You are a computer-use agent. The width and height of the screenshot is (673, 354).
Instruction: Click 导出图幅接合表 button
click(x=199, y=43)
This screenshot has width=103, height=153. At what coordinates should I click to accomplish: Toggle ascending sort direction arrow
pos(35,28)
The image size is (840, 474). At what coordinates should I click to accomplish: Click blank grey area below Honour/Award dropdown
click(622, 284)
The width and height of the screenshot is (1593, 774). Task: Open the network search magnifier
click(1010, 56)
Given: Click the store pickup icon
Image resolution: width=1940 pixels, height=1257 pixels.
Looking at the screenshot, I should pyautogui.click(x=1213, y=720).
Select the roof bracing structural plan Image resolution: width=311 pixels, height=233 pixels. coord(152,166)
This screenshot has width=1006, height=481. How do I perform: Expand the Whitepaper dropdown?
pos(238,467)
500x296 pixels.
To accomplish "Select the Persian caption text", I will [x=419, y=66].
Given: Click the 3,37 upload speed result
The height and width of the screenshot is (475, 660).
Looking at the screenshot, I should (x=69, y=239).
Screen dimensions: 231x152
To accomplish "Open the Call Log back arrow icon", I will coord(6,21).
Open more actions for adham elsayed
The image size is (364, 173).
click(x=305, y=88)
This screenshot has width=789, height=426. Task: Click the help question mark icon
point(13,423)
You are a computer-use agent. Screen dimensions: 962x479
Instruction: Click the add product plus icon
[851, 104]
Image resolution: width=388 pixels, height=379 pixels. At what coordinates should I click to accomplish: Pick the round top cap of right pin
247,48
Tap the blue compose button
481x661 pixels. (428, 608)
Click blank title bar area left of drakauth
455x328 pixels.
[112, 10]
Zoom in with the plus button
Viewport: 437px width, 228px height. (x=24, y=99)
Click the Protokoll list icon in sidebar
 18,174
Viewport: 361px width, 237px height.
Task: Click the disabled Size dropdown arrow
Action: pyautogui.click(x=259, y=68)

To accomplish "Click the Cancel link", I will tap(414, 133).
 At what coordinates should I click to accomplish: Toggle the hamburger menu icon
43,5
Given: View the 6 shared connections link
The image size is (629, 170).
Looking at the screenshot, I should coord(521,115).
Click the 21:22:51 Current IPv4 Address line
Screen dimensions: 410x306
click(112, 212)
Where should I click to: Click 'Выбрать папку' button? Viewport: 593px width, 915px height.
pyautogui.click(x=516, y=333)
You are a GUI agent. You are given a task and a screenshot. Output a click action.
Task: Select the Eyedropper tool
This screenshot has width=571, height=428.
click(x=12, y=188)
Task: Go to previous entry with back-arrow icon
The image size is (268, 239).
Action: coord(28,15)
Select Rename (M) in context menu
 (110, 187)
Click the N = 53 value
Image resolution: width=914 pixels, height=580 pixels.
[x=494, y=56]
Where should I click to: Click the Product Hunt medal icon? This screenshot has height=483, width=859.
──────────
The problem |
Each line in the listing above from the one containing "Image resolution: width=1940" through the one containing "Given: Click the 3,37 upload speed result" should be repeated exactly, and no other line.

Solved exercise |
Image resolution: width=1940 pixels, height=1257 pixels.
Looking at the screenshot, I should pyautogui.click(x=1213, y=720).
Select the roof bracing structural plan Image resolution: width=311 pixels, height=233 pixels. coord(152,166)
This screenshot has width=1006, height=481. How do I perform: Expand the Whitepaper dropdown?
pos(238,467)
500x296 pixels.
To accomplish "Select the Persian caption text", I will [x=419, y=66].
Given: Click the 3,37 upload speed result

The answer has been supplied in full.